* _The problem_: Reproduce the entries from the line containing "Expand the Google Play section" through the end of the entries, inclusive, replacing "screenshot" with "image" and leaving everything else unchanged. Omit the pictures from your answer.

* _Record excerpts_:
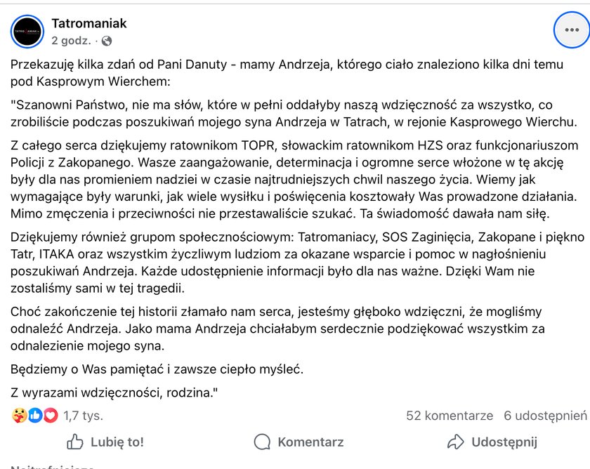Click the intro paragraph starting "Przekazuję kilka zdań"
The image size is (590, 469).
pos(281,72)
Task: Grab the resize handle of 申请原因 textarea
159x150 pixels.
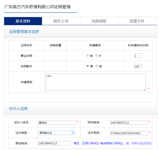Action: (x=145, y=89)
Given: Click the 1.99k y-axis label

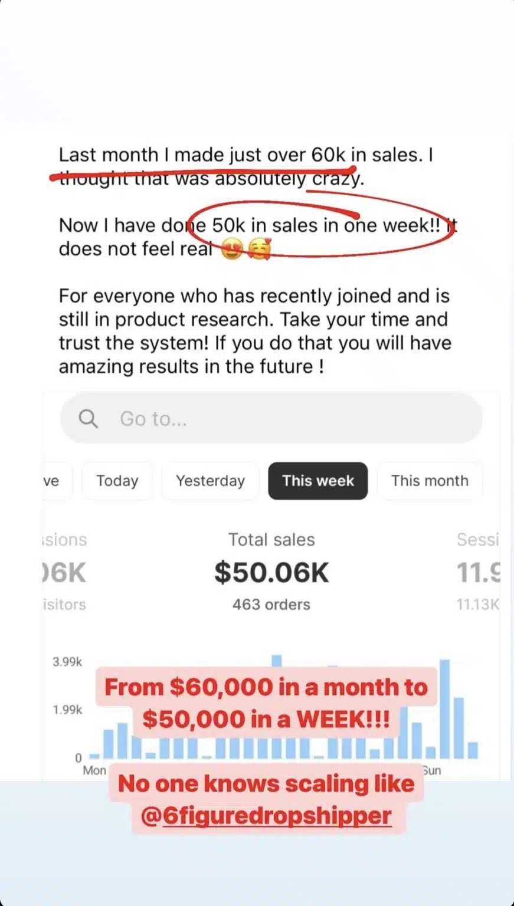Looking at the screenshot, I should pyautogui.click(x=67, y=710).
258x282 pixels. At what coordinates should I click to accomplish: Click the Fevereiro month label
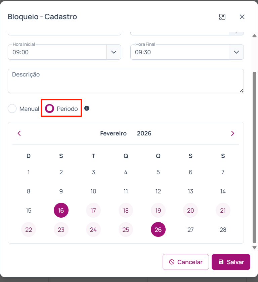113,133
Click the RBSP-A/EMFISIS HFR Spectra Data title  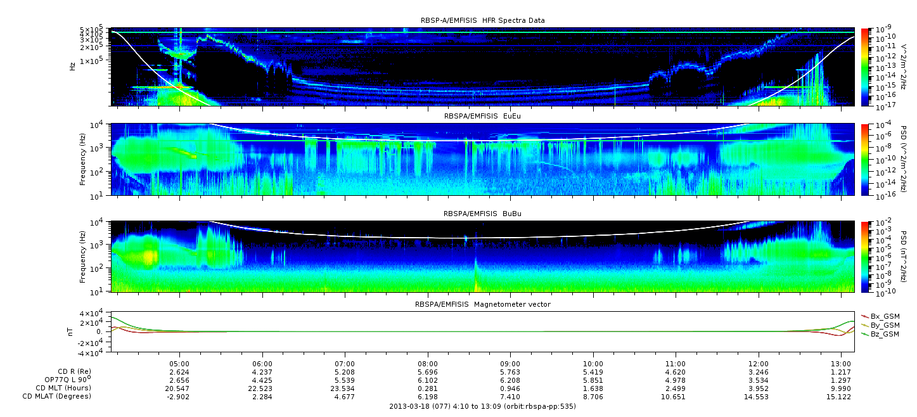pos(482,20)
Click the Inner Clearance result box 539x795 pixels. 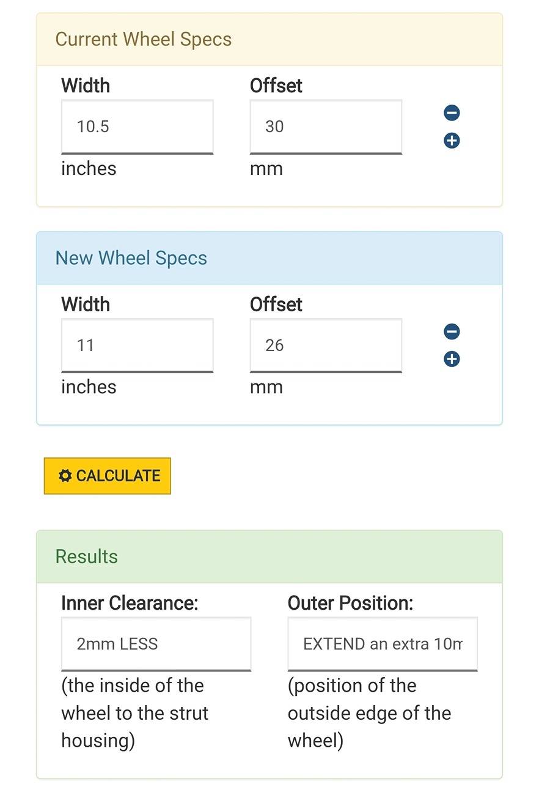(x=156, y=644)
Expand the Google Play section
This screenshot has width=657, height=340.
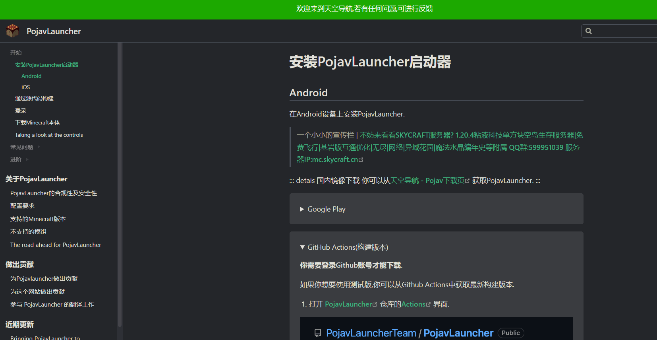[326, 209]
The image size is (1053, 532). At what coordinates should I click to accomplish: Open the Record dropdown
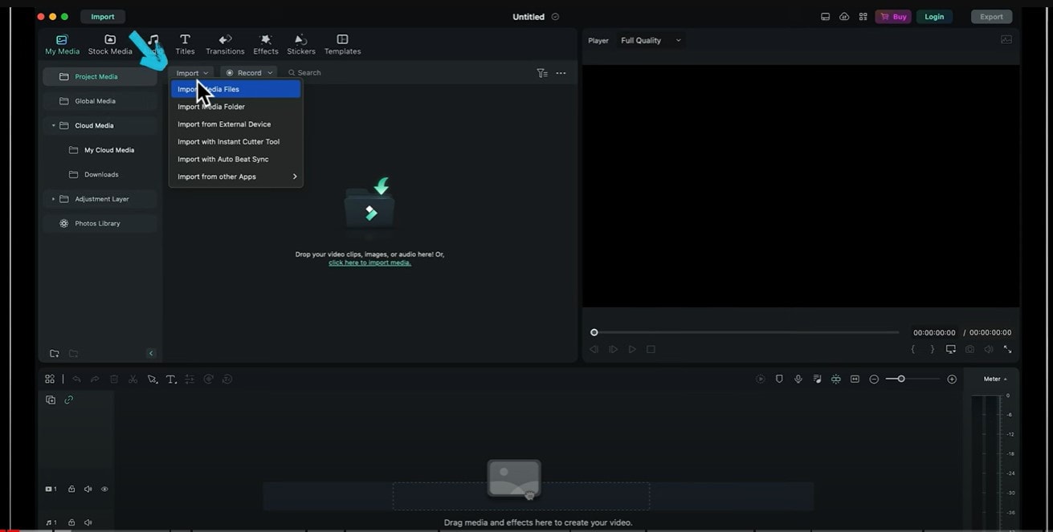point(248,72)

* _Finished task_:
Expand the Google Play section
This image has width=657, height=340.
[326, 209]
The image size is (1053, 532). At what coordinates should I click to accomplish: Open the Record dropdown
point(248,72)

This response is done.